Case #1: Is withdrawing care the same as murder?   The right of a competent individual to refuse any form of care is absolute.  Power of attorney also has the right to refuse care for a patient.  In some states, surrogates have similar power to refuse care.   We have a withdrawl of care form to use in ED if you want to withdraw care.  Need terminal condition, permanent unconsciousness, incurable or irreversible condition.    So answer is no, withdrawing care is not the same as murder.  Withdrawing care is not the cause of death but rather returning patient to condition of illness that will result in death.    In a DNR situation, there is no difference in not initiating treatment and withdrawing treatment. 

Case #2  13 yo girl with vaginal bleeding and dangling umbilical cord with no fetus.   Pt will not say where  baby is.   Baby was in garbage dumpster.   To whom do you have a duty as an ER doc?  You have duty to patient and to baby both ethically and legally.  Long discussion on this case but consensus felt  probably smart move would be to place mom in psychiatric care rather than sending her directly to jail. 

Case#3    How do we manage patients with chronic pain issues and drug seeking behavior?  10% of general population has substance abuse problems.   Top 3 medical specialties  with substance abuse are EM, anesthesia, and psychiatry.  Oak Forest  Hospital has a free urgent care 24/7.  This clinic can give patients access to Cook County Clinics (pain clinic).

WILLIAMSON   NEXT LECTURE  FISH TOXINS

Anaphylactic Shellfish Reaction:  Type 1 IGE immune mediated response.  Can patients with shellfish allergy get IV contrast?   Yes very safe.   Shellfish allergy is to the shell not to iodine.

Shellfish poisoning:  4 syndromes diarrheal/ amnestic reaction/neurotoxic/paralytic (sodium channel blockade) multiple cases identified in Alaska.  Pt’s have to be intubated sometimes.

Scromboid: Bacterial overgrowth in improperly stored fish producing histidine.  Can be indistinguishable from allergic reaction.  Tx with antihistamines.

Ciguatera: activation of sodium channels.   Onset 3-6 hours after ingestion.  Symptoms are paresthesias, dental pain and paradoxical temperature reversal.   Iv mannitol can be tried.

Fugu:  Tetradotoxin binds sodium channels resulting in ascending paralysis.  Supportive care and charcoal decontamination of gut are treatments.

Stingray: Venom has no specific antidote.  Get an xray for retained fb.

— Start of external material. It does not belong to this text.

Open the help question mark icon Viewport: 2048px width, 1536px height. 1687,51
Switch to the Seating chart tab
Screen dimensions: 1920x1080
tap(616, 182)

Give prophylactic levoquin.

Mercury: Fish consumption is most common cause.  Symptoms include fatigue,  sensory impairment.  Dimercaprol is treatment.

PATEL SAEM CPC CASE PRESENTATION

Neuromuscular causes of weakness: Brain, Cord, NM junction, Muscle disorders.

Periodic Paralysis causes acute weakness due to  channelopathy.

Familial Hypokalemic Periodic Paralyssis: white race,

Thyrotoxic Periodic Paralysis:  Acquired disorder, age 20-50, Asian males.  Carbo load can precipitate an acute episode.  Ekg may show U waves.  Treat with beta blockers and possibly potassium.   Hypokalemia and labs c/w hyperthyroidism confirms diagnosis.